Левка собрался идти на носовую часть судна, но я позвал:

— Постой-ка.

Он обернулся не сразу. Постоял в дверном проходе, передернул плечами, поправил перчатки.

— Что?

— Разговор есть.

— Слушаю.

— Сваргань для начала чайку, чтоб бодрости добавить.

— Извини, не могу. Я электрочайник потерял, примус забыл, а кипятильник сломал.

Я помолчал, поболтал вхолостую баранкой, но все же снизошел до короткой усмешки.

— Шутка засчитана.

— Хорошо. Пойду дежурить.

— Стоп, умник. А теперь налей в кружки чистой водички, поставь их на кожух двигла, а когда водичка закипит — всыпь в нее заварку.

Он не удивился моей сообразительности. Ответил просто и без выпендрёжа:

— Понял.

Я оторвал взгляд от блуждающего по воде пятна прожектора и посмотрел на парня. Он стоял и исподлобья глядел на меня, словно ждал чего-то. Лицо утопало в густой тени, бликовали стекла маски. Мне до лампады, что за мыслишки шуршат в этой темной головушке, но насчет ?гольников правду я узнаю.

— Главное, — медленно, выверяя каждое слово, произнес я, внимательно следя за его руками, — когда поставишь кружки на кожух, придерживай их. Двигатель трясется, вода расплескаться может попусту. Перчатки у тебя крепкие, никаких прихваток не надо.

Лёвка не пошевелился, не вздрогнул. Он только невольно сунул руки в карманы комбеза, будто хотел спрятать то, что в них держал.

Только вот я прекрасно видел: ладони у него были пусты.

Парень машинально спрятал сами руки. Испуг? Вряд ли. Тут что-то еще… Это скорее — дискомфорт. Такая реакция бывает, когда в присутствии больного человека внезапно упоминаешь о проблемной части тела. Или нечаянно касаешься уродства, которого он стесняется. Я понял, что меня так напрягало весь прошедший день. Лёвка ни разу не снял свои прочные перчатки. Выбираясь из говнопечки Фоллена, он сильно содрал ладони — по предплечью кровь текла, — но парень даже не посмотрел на ссадины. Ни сразу, ни позже. Дальше — больше. Когда Лёвка показывал свой вывихнутый локоть, ему, помнится, пришлось засучить рукав. Это довольно точная манипуляция, и совершать ее в перчатке — крайне неудобно. Не снял. Затем еще были моменты. Перезаряжал оружие, вскрывал консервы, ел…

— Пойду попробую, — наконец сказал Лёвка своим басовитым голосом.

— Удачи, — пожелал я. — Не обожги руки.

Он не отреагировал. Развернулся и вышел на палубу. Через засаленное стекло я видел, как изо рта у парня вырываются язычки пара.

Становилось холодно. Апрель в Зоне особо приятной погодой не радует, особенно по ночам. Хорошо еще, что дождь угомонился.
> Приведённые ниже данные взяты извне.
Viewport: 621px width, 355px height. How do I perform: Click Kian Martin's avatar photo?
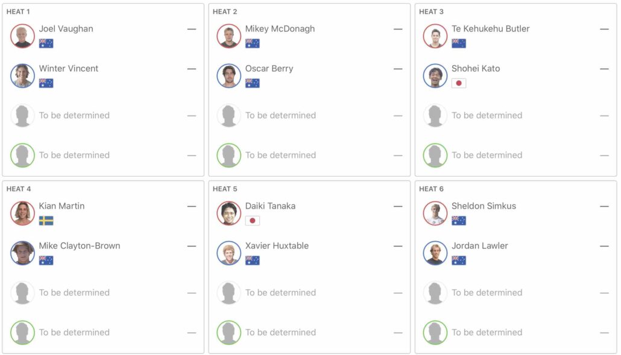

Я вернулся к штурвалу. Особой хитрости управление этой посудиной не требовало, но концентрацию внимания терять не следовало. Хватило омута в Гавани, чтобы понять: гидроаномалии не менее коварны, чем сухопутные. К тому же не стоило сбрасывать со счетов речную фауну. Если ее пока не видно, вовсе не значит, что ее нет. Открытые водные пространства внутри Периметра слабо изучены.

В луче переднего фонаря блеснули серебристые нити. Я напрягся. Радиальные переплетения подрагивали над рекой, расходясь от центра, который, судя по всему, находился на гнилом пне, торчащем из воды. Создавалось ощущение, что корабль приближался к тончайшей паутине. И я бы принял это предположение за истину, если бы не пара фактов.